◆ Excerpt to read
============================================================
At the 2024 World Artificial Intelligence Conference, SenseTime Technology released the first domestic "What You See Is What You Get" model, named "Ri Ri Xin 5o". This model offers an interactive experience comparable to GPT-4o, achieving real-time streaming of multi-modal interactions. By integrating cross-modal information such as sound, text, images, and video, it can understand and respond in real-time. For example, it can recognize the name tags worn by staff, determine the venue location, describe the appearance and attire of a cute plush toy, and provide instant evaluations of the paintings drawn by staff on the spot.
The real-time interactive capabilities of the "Ri Ri Xin 5o" model are particularly suitable for applications such as real-time conversations and voice recognition. It can handle multiple tasks within the same model and adapt its behavior and output to different contexts. This model is based on the "Ri Ri Xin 5.5" foundational model, which is an upgraded version of the "Ri Ri Xin 5.0" released in April this year. Its comprehensive performance has been improved by an average of 30%, with significant improvements in mathematical reasoning, English proficiency, and command following, among other aspects.
"Ri Ri Xin 5.5" adopts a hybrid edge-cloud collaborative expert architecture. It enhances the model's reasoning ability by training with over 10TB of high-quality data, including synthetic reasoning chain data. To lower the entry barrier for corporate users, SenseTime has launched the "Big Model 0 Yuan Go" program, offering multiple free services to new registrants and providing a 50 million Tokens package. Additionally, it offers exclusive migration consultants to assist OpenAI users in the transition with zero service costs.
============================================================
◆ Source data
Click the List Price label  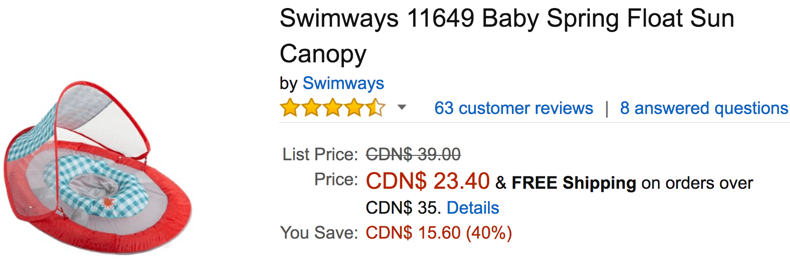[x=320, y=154]
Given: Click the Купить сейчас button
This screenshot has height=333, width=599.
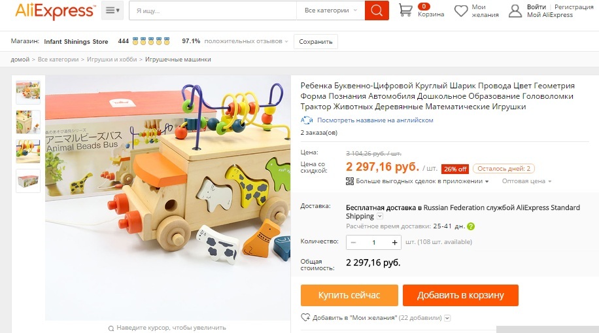Looking at the screenshot, I should (x=349, y=295).
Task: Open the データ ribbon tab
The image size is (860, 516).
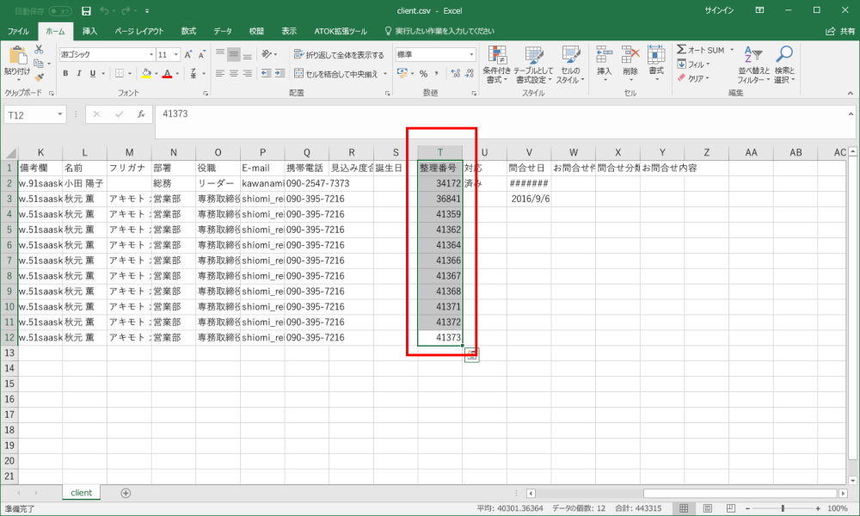Action: point(222,31)
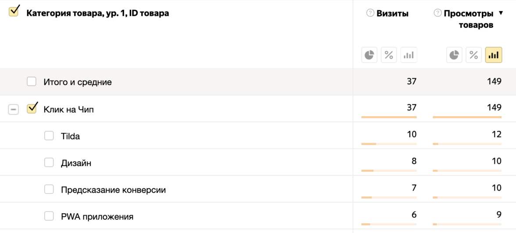Check the Предсказание конверсии checkbox
Screen dimensions: 516x233
click(49, 190)
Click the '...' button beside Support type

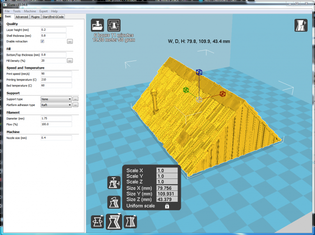(x=75, y=99)
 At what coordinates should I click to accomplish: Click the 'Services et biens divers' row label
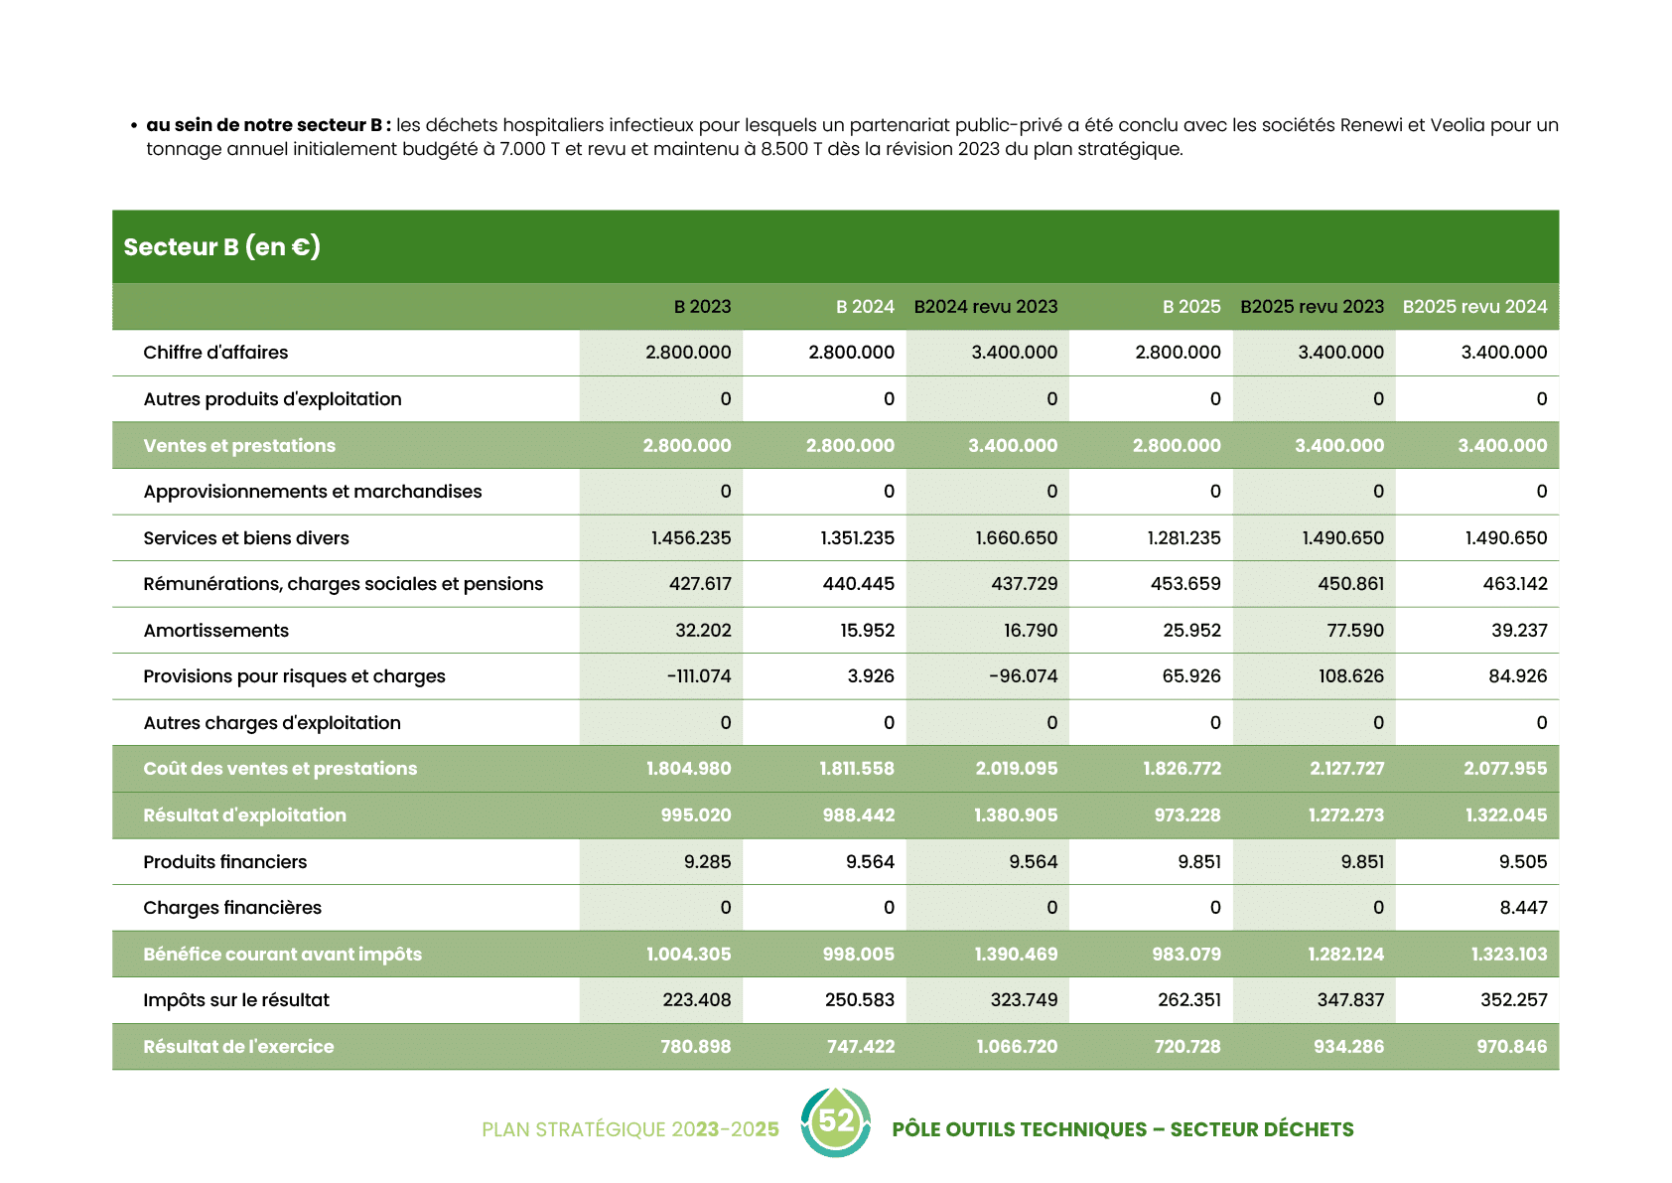(x=246, y=538)
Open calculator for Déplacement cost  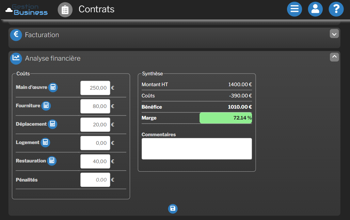click(52, 124)
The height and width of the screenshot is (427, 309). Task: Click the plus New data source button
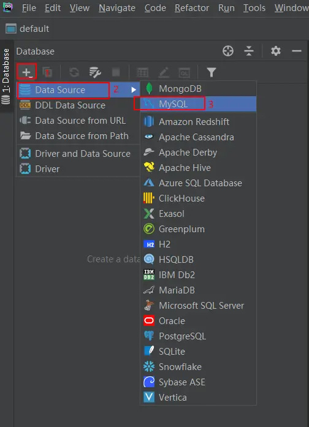tap(26, 72)
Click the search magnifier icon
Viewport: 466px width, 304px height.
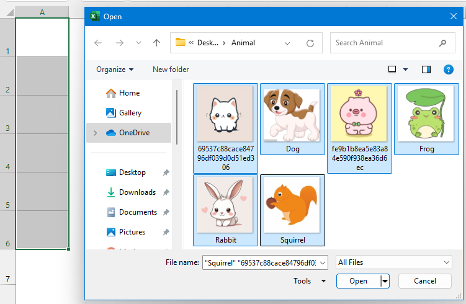point(442,43)
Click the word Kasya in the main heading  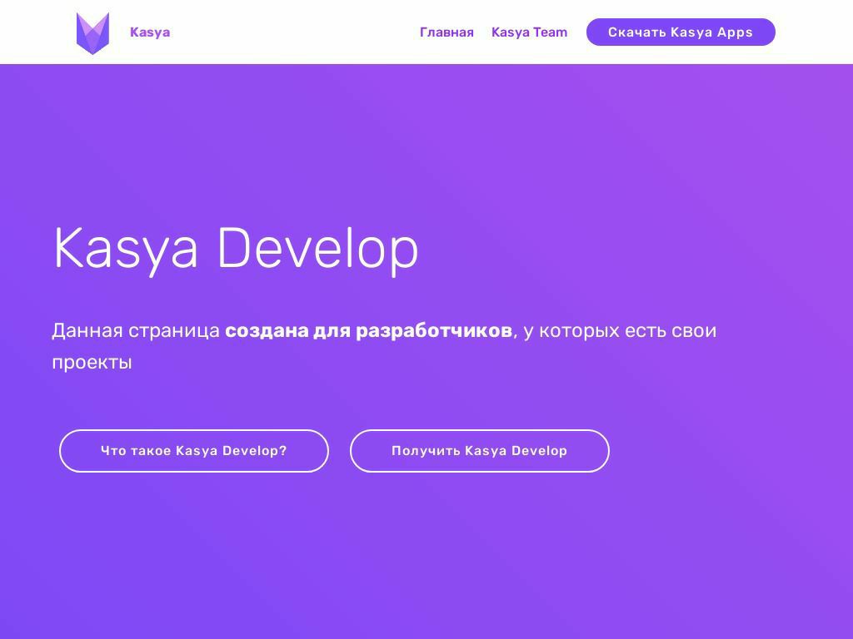(125, 249)
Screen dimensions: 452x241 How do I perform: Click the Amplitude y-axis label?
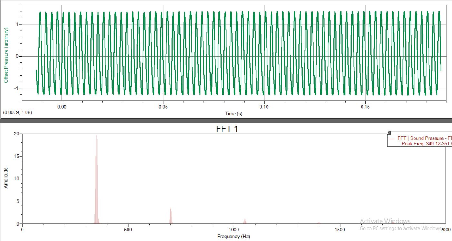click(5, 178)
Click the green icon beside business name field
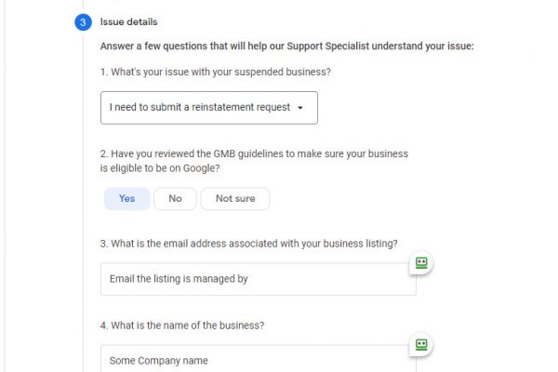This screenshot has height=372, width=558. pyautogui.click(x=420, y=345)

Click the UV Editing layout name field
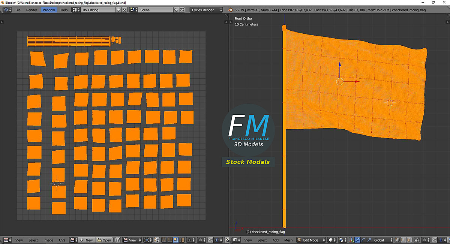click(x=98, y=10)
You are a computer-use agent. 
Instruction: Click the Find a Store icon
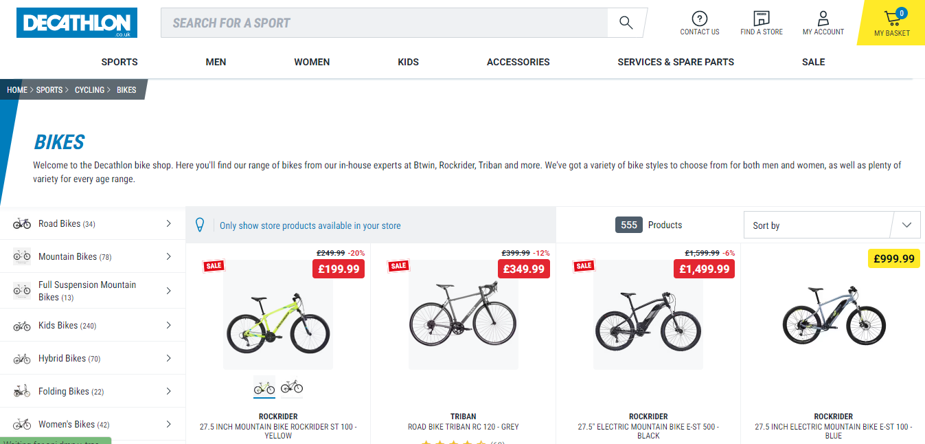tap(761, 19)
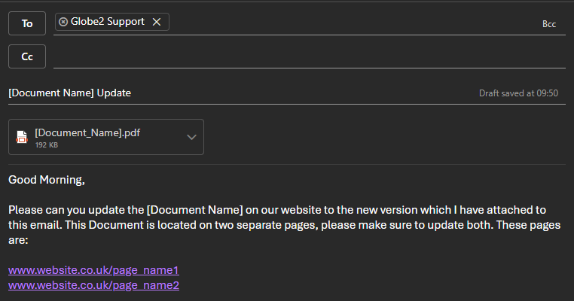574x301 pixels.
Task: Expand the attachment options dropdown arrow
Action: [191, 137]

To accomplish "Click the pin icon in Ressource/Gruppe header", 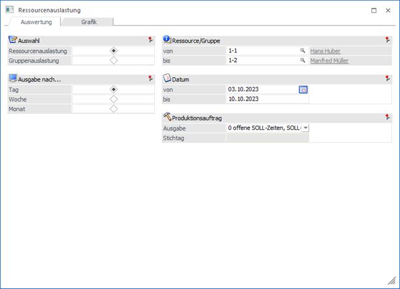I will 388,40.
============================================================
◆ What to do
1: According to the SenseTime passage, what architecture does "Ri Ri Xin 5.5" use?
2: Reproduce part of the SenseTime passage word for word, starting at the words "At the 2024" and ending after "on the spot.".

◆ Task-by-task answers
1: A hybrid edge-cloud collaborative expert architecture.

2:
At the 2024 World Artificial Intelligence Conference, SenseTime Technology released the first domestic "What You See Is What You Get" model, named "Ri Ri Xin 5o". This model offers an interactive experience comparable to GPT-4o, achieving real-time streaming of multi-modal interactions. By integrating cross-modal information such as sound, text, images, and video, it can understand and respond in real-time. For example, it can recognize the name tags worn by staff, determine the venue location, describe the appearance and attire of a cute plush toy, and provide instant evaluations of the paintings drawn by staff on the spot.